If H.R. 1120 becomes law, it would put us in a situation where employees and employers would be denied recourse in the courts--a fundamental guarantee in our society. Final review of decisions would be all but impossible to obtain, effectively nullifying the consequences for unfair labor practices. The National Labor Relations Act, overseen and enforced by the National Labor Relations Board, protects working Americans' rights to form unions, bargain collectively for fair wages, and ensure they work in a safe environment. The National Labor Relations Board also protects employers, who have recourse before the Board in the same way employees do. Eliminating the Board helps only those who wish to violate labor laws without consequence. That is not a constituency this Congress should be representing.

H.R. 1120 does two things. First, it prevents the NLRB from operating, which is in and of itself a reason to oppose it--America's workers depend on a functioning Board. Second, H.R. 1120 legitimizes the obstructionism of the minority in the Senate, which led President Obama to make these recess appointments in the first place. It is responding to hostage taking by giving the hostage-takers everything they want and more. This creates a no-win situation where neither side has any incentive to compromise for the good of our country.

DIRECTIONS » Copy out the statement on H.R. 1120 above in full, word for word.

DATASET EXTRACT »
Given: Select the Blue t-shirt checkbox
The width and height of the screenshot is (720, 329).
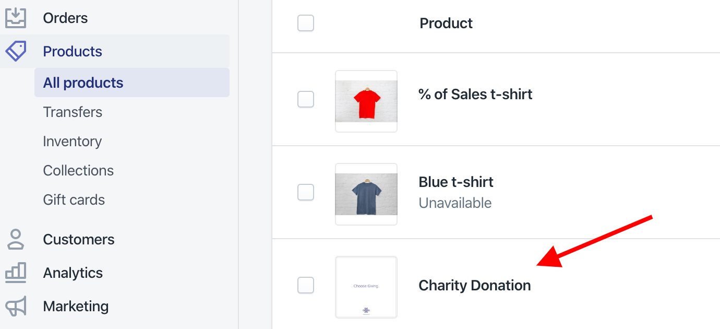Looking at the screenshot, I should click(x=306, y=192).
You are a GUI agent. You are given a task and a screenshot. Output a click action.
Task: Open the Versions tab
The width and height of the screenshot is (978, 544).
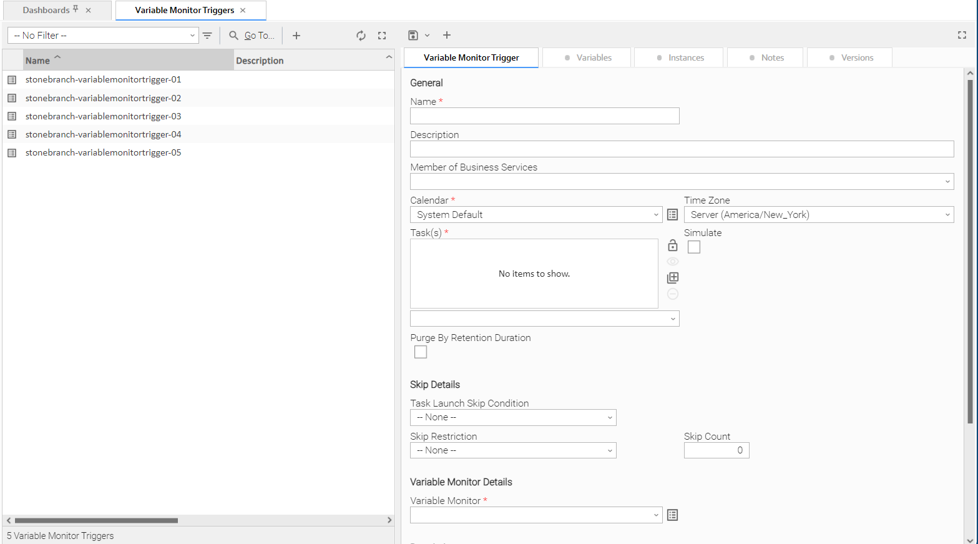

IN RESPONSE »
If H.R. 1120 becomes law, it would put us in a situation where employees and employers would be denied recourse in the courts--a fundamental guarantee in our society. Final review of decisions would be all but impossible to obtain, effectively nullifying the consequences for unfair labor practices. The National Labor Relations Act, overseen and enforced by the National Labor Relations Board, protects working Americans' rights to form unions, bargain collectively for fair wages, and ensure they work in a safe environment. The National Labor Relations Board also protects employers, who have recourse before the Board in the same way employees do. Eliminating the Board helps only those who wish to violate labor laws without consequence. That is not a constituency this Congress should be representing.

H.R. 1120 does two things. First, it prevents the NLRB from operating, which is in and of itself a reason to oppose it--America's workers depend on a functioning Board. Second, H.R. 1120 legitimizes the obstructionism of the minority in the Senate, which led President Obama to make these recess appointments in the first place. It is responding to hostage taking by giving the hostage-takers everything they want and more. This creates a no-win situation where neither side has any incentive to compromise for the good of our country.